What you should do: In the records below, find the line with "Image resolution: width=496" and the line with "Given: Go to Internal Storage via breadcrumb"; return exactly those lines and every line between them.
┌─ Supplied records
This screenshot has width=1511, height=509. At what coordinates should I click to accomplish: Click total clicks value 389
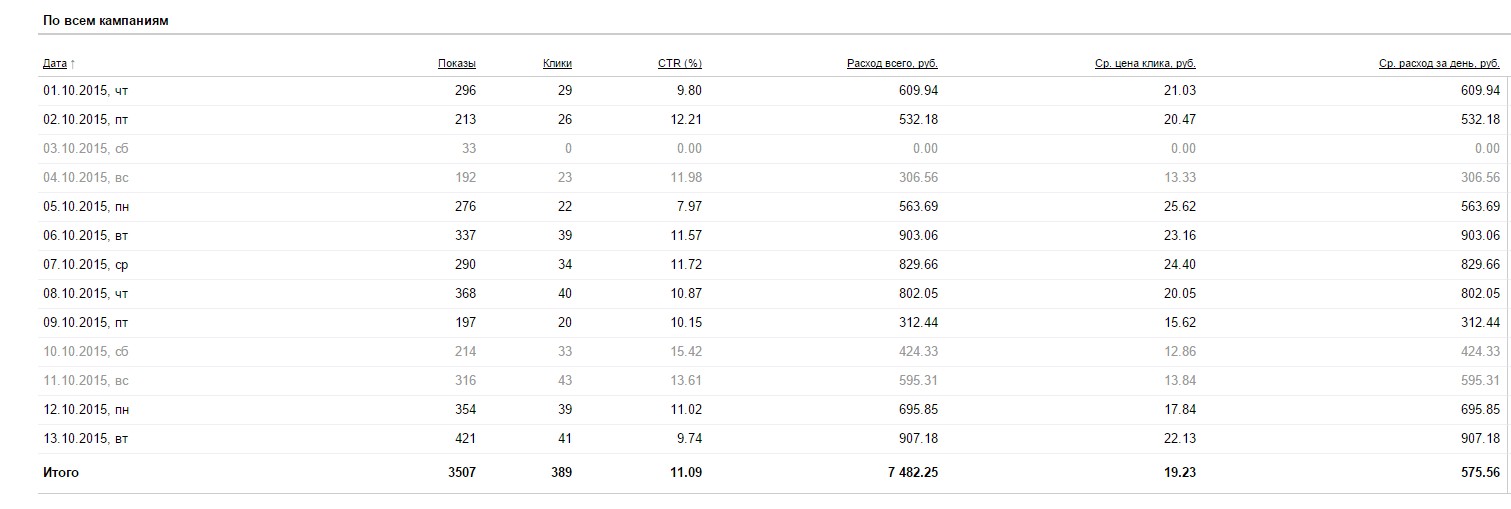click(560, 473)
└─
┌─ Supplied records
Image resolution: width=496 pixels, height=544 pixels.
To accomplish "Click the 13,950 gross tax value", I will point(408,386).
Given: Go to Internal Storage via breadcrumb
└─
Response:
Image resolution: width=496 pixels, height=544 pixels.
To accomplish "Click the 13,950 gross tax value", I will point(408,386).
Given: Go to Internal Storage via breadcrumb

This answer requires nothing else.